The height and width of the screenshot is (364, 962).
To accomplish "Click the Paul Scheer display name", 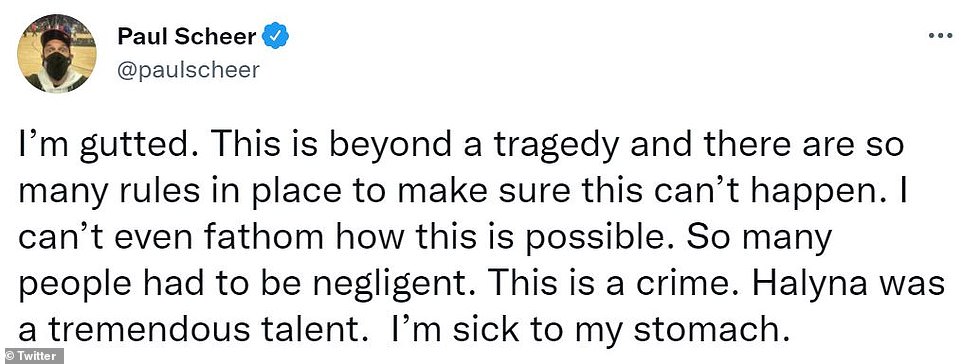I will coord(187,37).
---
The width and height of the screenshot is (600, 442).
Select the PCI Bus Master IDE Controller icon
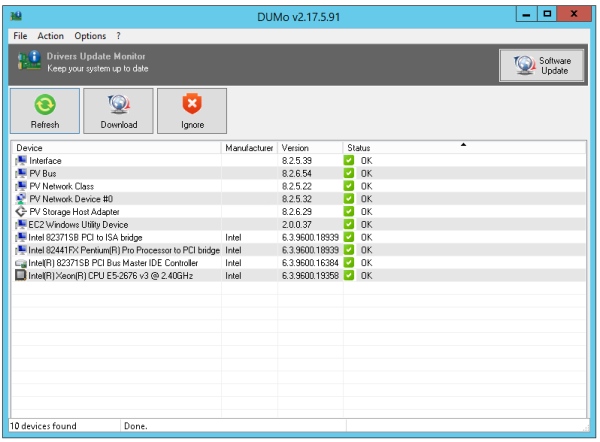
--
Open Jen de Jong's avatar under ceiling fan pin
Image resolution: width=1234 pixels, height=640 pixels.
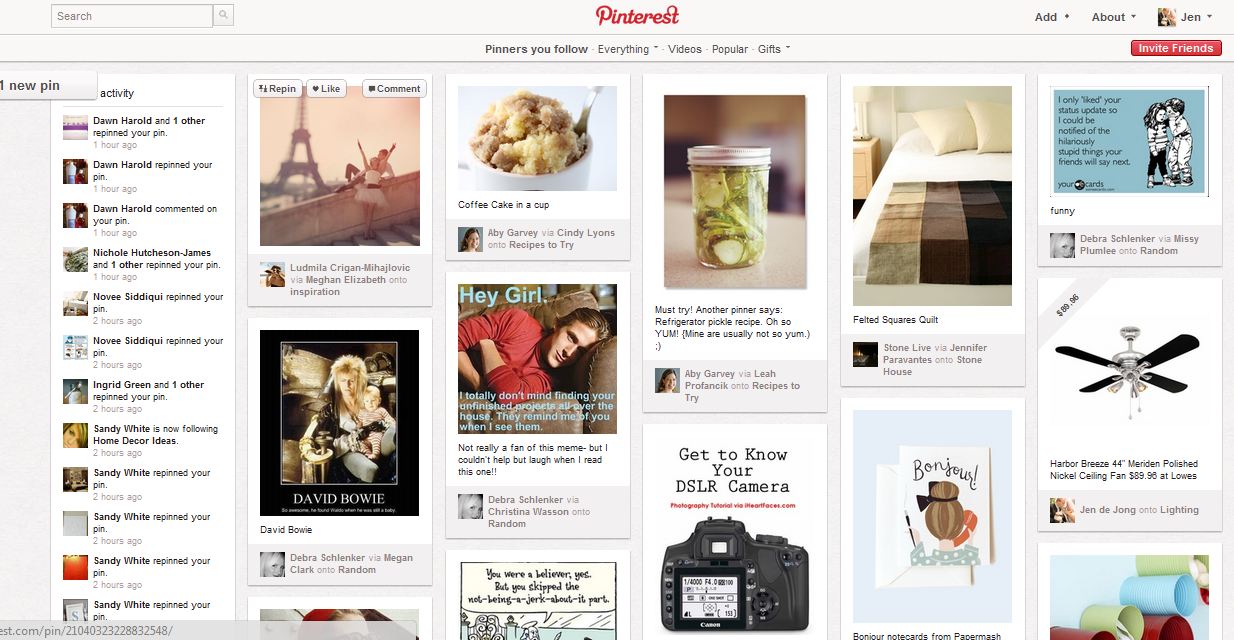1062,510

» YOUR GOAL
Reproduce the listing from the line containing "The width and" through the line containing "Select the PCI Bus Master IDE Controller icon", substituting "Adapter" for "Controller" and keeping everything else the same. Give only those lines.

» SOLVED EXERCISE
The width and height of the screenshot is (600, 442).
Select the PCI Bus Master IDE Adapter icon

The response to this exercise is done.